Before that, though, it's another instalment of "General Hospital" (after the one that appeared with " Manhunt in Space"), one featuring a dinner party of some sort. Something about the blurry "kinescope" quality of the segment seems to keep me from figuring out just why the "riffs" dwell on the get-together being tense and unpleasant ("Here's to the most depressing party I've ever been to."), but I suppose it's over soon enough. As for "The Beatniks" itself, it opens with the extremely clean-cut gang leader Eddie Crane holding up a liquor store and rear-ending the car of an older gentleman who wanted a push; after that, though, he gets discovered singing to a jukebox by the very same gentleman he had just collided with. With impressive speed (and with people in the movie itself commenting on that speed), Eddie is dressed in a suit, romancing the assistant who helped get him that suit, and singing what seems just about the most "establishment" music possible for when the movie was made to a television and young theatre audience that nevertheless eats it up. ("He's like a singing weatherman.") However, Eddie's old gang continues to cause trouble, trashing his hotel room for him and then starting late-night troubles at a bar that culminate in Mooney, the one gang member with somewhat long and unkempt hair and who's memorable in a "completely over the top" way, killing the bartender in some fashion. Things sort of spiral out of control from there, and in between trying to hold a recording session Eddie must battle Mooney and then at last face the music. ("Oh, if any real beatniks come by it's going to be really embarrassing.")

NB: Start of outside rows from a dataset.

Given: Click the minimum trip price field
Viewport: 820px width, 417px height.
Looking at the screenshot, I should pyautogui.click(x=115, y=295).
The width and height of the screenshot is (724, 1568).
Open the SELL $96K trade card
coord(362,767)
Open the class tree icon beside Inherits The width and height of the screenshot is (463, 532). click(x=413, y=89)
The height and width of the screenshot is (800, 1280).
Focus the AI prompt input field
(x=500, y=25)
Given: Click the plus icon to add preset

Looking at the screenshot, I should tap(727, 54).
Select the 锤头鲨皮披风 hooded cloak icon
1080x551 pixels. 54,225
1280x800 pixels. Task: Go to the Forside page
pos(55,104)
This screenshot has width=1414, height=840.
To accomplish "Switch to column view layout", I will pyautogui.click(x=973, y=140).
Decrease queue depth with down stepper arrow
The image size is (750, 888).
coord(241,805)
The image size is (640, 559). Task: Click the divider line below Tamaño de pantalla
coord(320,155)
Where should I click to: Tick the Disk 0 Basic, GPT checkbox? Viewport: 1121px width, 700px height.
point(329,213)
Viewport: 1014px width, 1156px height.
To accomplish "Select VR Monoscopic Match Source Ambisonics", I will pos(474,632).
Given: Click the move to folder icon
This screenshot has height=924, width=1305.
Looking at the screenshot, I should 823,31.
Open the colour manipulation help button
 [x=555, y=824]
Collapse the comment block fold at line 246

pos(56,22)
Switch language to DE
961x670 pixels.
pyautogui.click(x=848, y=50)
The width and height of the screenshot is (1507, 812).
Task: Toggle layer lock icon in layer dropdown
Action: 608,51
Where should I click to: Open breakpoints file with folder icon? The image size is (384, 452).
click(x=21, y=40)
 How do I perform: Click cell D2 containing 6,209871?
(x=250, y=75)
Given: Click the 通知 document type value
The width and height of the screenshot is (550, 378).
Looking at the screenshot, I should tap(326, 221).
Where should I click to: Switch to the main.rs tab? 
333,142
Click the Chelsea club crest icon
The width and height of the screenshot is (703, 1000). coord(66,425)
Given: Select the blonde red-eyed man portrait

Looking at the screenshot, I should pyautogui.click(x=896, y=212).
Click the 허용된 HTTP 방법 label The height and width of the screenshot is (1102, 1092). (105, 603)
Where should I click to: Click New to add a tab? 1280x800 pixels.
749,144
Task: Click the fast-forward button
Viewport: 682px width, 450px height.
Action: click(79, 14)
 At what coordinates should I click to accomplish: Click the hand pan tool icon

I suppose this wasn't a particularly "quotable" episode for me, but as I've often thought of late it seemed to add up to something over its length. It did start off with an opening "host segment" that had Joel taking advantage of Tom Servo and Crow's inoperable hands to keep winning "rock, paper, scissors" against them and slapping them on their wrists; I found myself thinking of my sometimes uneasy feeling that the first season and a half or so of Mike's episodes could have the characters being "casually cruel" to each other. Then, as it turned out, Gypsy comes to the rescue ("Gypsy crushes Joel!"), which somehow seems to me to be an early example of her transition from "big, dumb, almost inarticulate mascot" (explained away after a while as being due to her "running the higher functions" of the Satellite) to "motherly." There's also an amusing discussion of how to tell you're not a beatnik (the people in the movie, of course, aren't) and Tom Servo's own rise to and fall from singing stardom, with the "lo-fi" nature of the show shown with the "spinning newspapers" in between vignettes being spun on sticks by Joel.